START TEXT PROVIDED
Top News

Doctors NS appeals court decision on contracting

Doctors Nova Scotia is appealing a Nova Scotia Supreme Court decision that essentially allows the province to reach deals with individual doctors on all other aspects besides the physicians’ pay.

Nancy MacCready-Williams, CEO of Doctors Nova Scotia, said the professional association has in the past worked closely with government on contracting with the 2,400 practising physicians in the province.

Working with the Department of Health and Wellness, DNS agreed on contracting templates and a process that was “efficient and effective,” MacCready-Williams said.

The quick, seamless process assured a physician’s contract was similar to a physician providing the same kind of services on the other side of the province. In 2016, however, the template changed and government took the position that, while they needed to work with DNS on compensation, they could negotiate directly with the doctors on the services they would be providing, she said.

“We simply couldn’t agree, so we thought this is a matter of legal interpretation, so let’s go to the courts, which we did.”
END TEXT PROVIDED
* **WORK REQUEST**:
Write out the part of the Doctors Nova Scotia news article that starts at the words "Doctors NS appeals" and stops after "the physicians’ pay.", copying it word for word.
START INFORMATION SHOWN
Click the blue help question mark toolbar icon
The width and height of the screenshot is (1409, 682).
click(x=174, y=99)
END INFORMATION SHOWN
START INFORMATION SHOWN
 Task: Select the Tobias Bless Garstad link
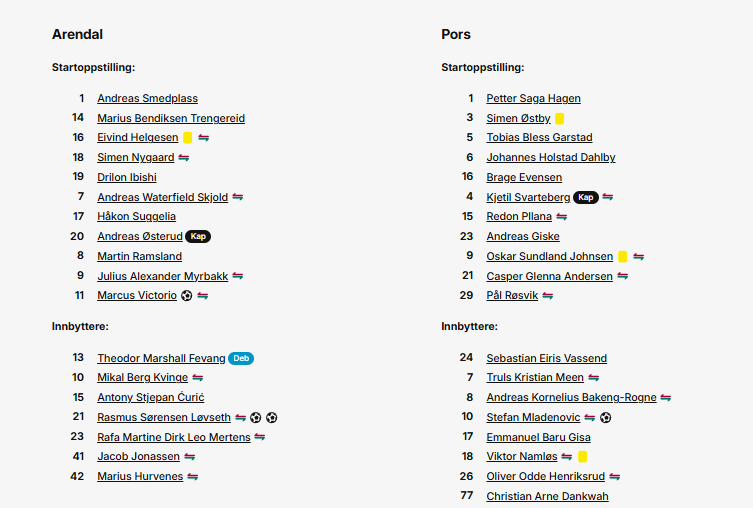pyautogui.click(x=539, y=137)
END INFORMATION SHOWN
* **ANSWER SPACE**:
Doctors NS appeals court decision on contracting

Doctors Nova Scotia is appealing a Nova Scotia Supreme Court decision that essentially allows the province to reach deals with individual doctors on all other aspects besides the physicians’ pay.